Customer research is a good example

Most organisations don't struggle because they have too many customer conversations. They struggle because those conversations take time to organise, analyse and share. When diaries are full and campaign deadlines are approaching, it's often the analysis that gets shortened or skipped altogether.

Reducing that effort is valuable.

Replacing the conversation isn't.

The same applies to reporting

Bringing together campaign performance, CRM activity, website engagement, intent signals and pipeline data is becoming much easier. That gives marketing teams more time to understand what's happening rather than simply collecting information.

Anyone working in Marketing Operations or RevOps knows that assembling data is only part of the job.

  • Campaign naming conventions evolve.
  • CRM fields aren't always completed consistently.
  • Different regions follow different processes.
  • Acquisitions introduce new platforms.
  • Sales and Marketing don't always classify information in quite the same way.

None of that is unusual.

It's the reality of most enterprise organisations.

That's why confidence in the data still matters as much as the data itself.

Someone needs to recognise when a field doesn't look right.

Someone needs to understand why this quarter's attribution model doesn't quite compare with last quarter's.
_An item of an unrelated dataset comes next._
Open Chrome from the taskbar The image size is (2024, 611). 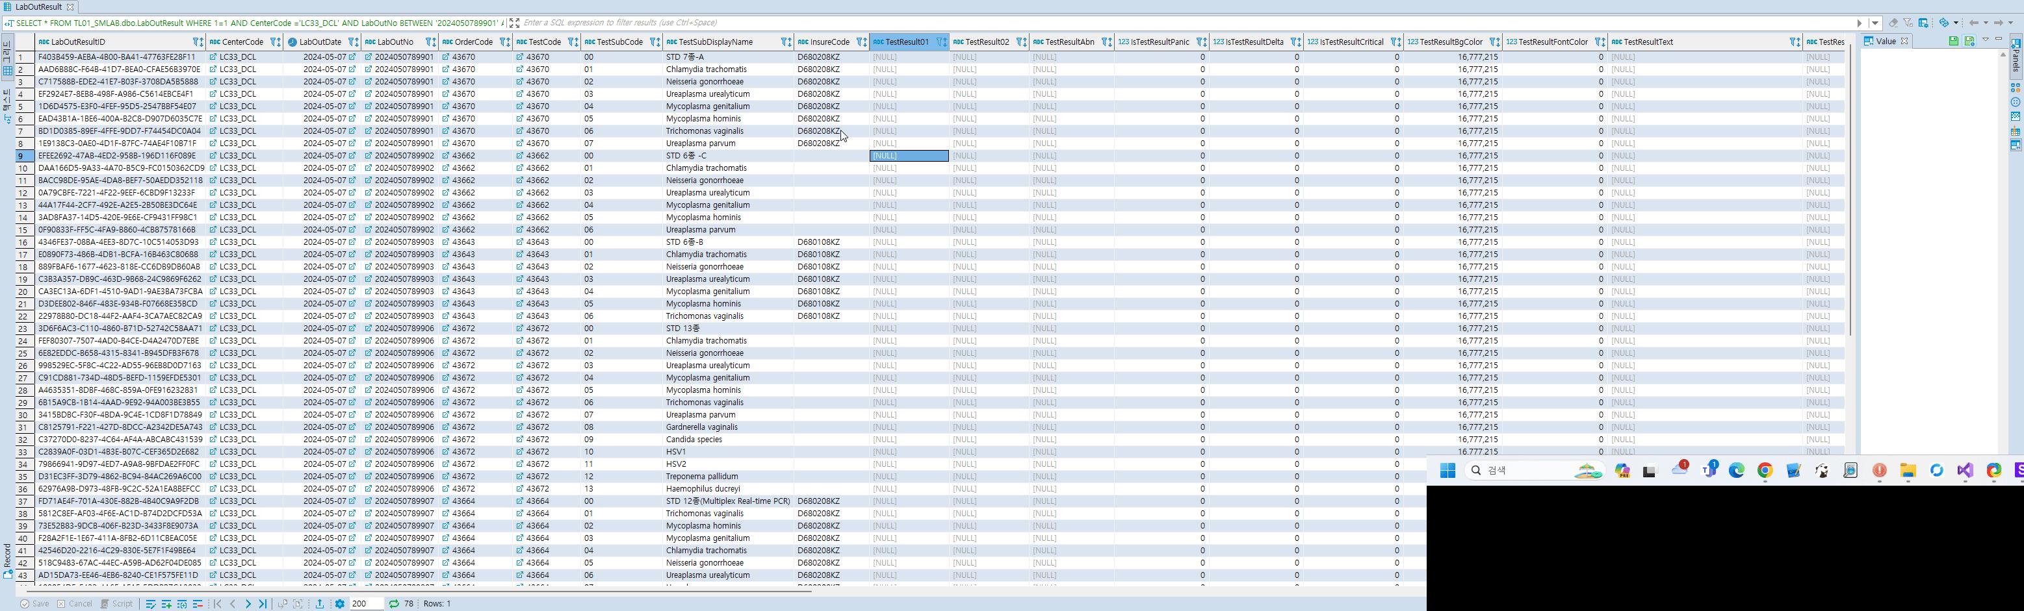click(1765, 470)
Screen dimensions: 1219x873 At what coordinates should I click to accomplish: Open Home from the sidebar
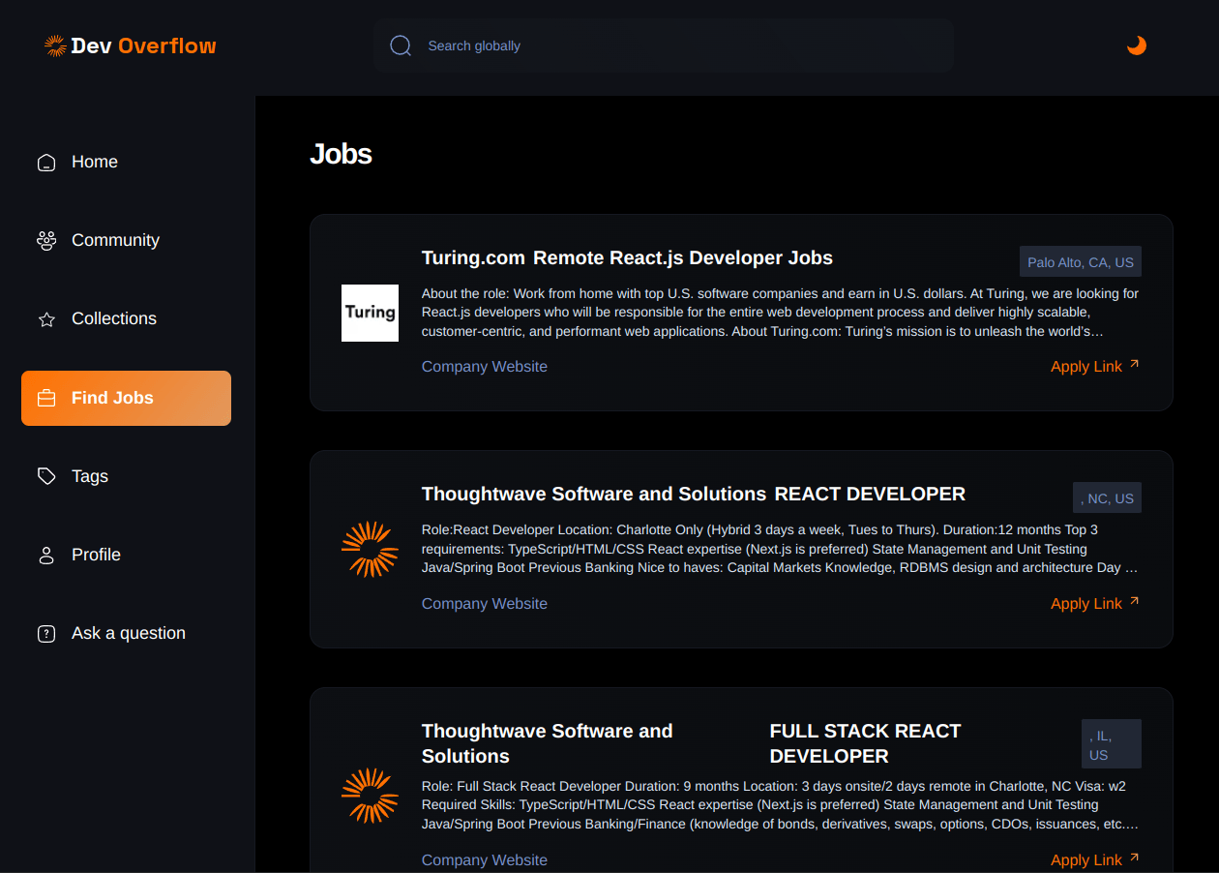(94, 162)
Someone needs to question a result that looks too good to be true.

Good decisions have always depended on more than information alone.

They depend on context.

Marketing teams don't spend most of their week doing marketing

Perhaps that's what AI has highlighted more than anything else.

Marketing teams don't spend most of their week doing marketing.

They spend a remarkable amount of time preparing to do marketing.

  • Researching accounts before meetings.
  • Pulling reports together.
  • Preparing briefing documents.
  • Organising notes.
  • Following up actions.
  • Formatting presentations.

Individually, those jobs don't consume much time.

Collectively, they consume an extraordinary amount of it.

That's where we're seeing the most practical value.

Not in replacing marketers.

In reducing the preparation that sits around the work only marketers can do.

AI isn't magic

Sometimes it saves hours.

Sometimes it gets things wrong.

Sometimes checking the output takes longer than doing the task yourself.

Most marketers who have experimented with it have probably experienced all three.

That's exactly why judgement hasn't become less important.

It's become more valuable.

Technology is becoming exceptionally good at preparing information.

People remain accountable for understanding what it means, challenging it when it doesn't feel right and deciding what happens next.

That's unlikely to change.

How we think about it at Spanb2b

At Spanb2b, we pay close attention to AI because it's changing the environment our clients operate in. We use it where it improves the way we work, question it where it falls short and stay curious about where it genuinely creates commercial value.

We don't think every marketing problem needs an AI solution.

Sometimes stronger customer understanding will have a greater impact.

Sometimes a clearer proposition will.

Sometimes a simpler process is all that's required.

The real challenge isn't adopting AI.

It's recognising where technology genuinely improves marketing and where better marketing would have solved the problem anyway.

That's the conversation we're interested in.